● **WHAT TO WORK ON**:
Going from the line that contains "Switch to the Organization Groups tab" down to the last line in the listing below, reproduce every line exactly and include no others.

● **MATERIAL SHOWN**:

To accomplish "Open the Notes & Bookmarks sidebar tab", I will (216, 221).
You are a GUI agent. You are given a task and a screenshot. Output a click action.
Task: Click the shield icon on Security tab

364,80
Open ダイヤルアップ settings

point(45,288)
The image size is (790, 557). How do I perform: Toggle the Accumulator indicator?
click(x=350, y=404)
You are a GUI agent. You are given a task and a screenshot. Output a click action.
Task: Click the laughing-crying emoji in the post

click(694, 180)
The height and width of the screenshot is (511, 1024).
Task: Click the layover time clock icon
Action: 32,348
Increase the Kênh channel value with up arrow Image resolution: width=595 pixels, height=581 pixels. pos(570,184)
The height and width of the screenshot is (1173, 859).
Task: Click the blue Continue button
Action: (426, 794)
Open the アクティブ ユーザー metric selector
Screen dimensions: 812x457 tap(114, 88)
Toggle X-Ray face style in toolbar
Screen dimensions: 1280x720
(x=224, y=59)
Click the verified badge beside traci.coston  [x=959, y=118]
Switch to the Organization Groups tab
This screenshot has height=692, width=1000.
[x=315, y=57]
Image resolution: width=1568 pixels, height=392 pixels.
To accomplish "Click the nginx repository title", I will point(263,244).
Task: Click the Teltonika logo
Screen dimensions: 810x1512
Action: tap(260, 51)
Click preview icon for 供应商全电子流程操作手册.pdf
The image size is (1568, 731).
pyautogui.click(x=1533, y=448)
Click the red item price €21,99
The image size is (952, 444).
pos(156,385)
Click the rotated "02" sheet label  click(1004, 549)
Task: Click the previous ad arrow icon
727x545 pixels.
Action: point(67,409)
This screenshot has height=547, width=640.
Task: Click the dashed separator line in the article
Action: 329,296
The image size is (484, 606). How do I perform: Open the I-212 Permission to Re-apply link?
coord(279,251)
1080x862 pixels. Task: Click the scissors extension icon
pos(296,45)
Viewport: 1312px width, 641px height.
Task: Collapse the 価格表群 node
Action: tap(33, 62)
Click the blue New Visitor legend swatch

● **RESULT OF THE EXERCISE**:
Switch to the Organization Groups tab
This screenshot has height=692, width=1000.
[x=315, y=57]
Image resolution: width=1568 pixels, height=392 pixels.
To accomplish "Click the nginx repository title", I will point(263,244).
Task: Click the Teltonika logo
Screen dimensions: 810x1512
Action: tap(260, 51)
Click preview icon for 供应商全电子流程操作手册.pdf
The image size is (1568, 731).
pyautogui.click(x=1533, y=448)
Click the red item price €21,99
The image size is (952, 444).
pos(156,385)
Click the rotated "02" sheet label  click(1004, 549)
Task: Click the previous ad arrow icon
727x545 pixels.
Action: point(67,409)
This screenshot has height=547, width=640.
Task: Click the dashed separator line in the article
Action: 329,296
The image size is (484, 606). How do I perform: Open the I-212 Permission to Re-apply link?
coord(279,251)
1080x862 pixels. Task: Click the scissors extension icon
pos(296,45)
Viewport: 1312px width, 641px height.
Task: Collapse the 価格表群 node
Action: tap(33, 62)
Click the blue New Visitor legend swatch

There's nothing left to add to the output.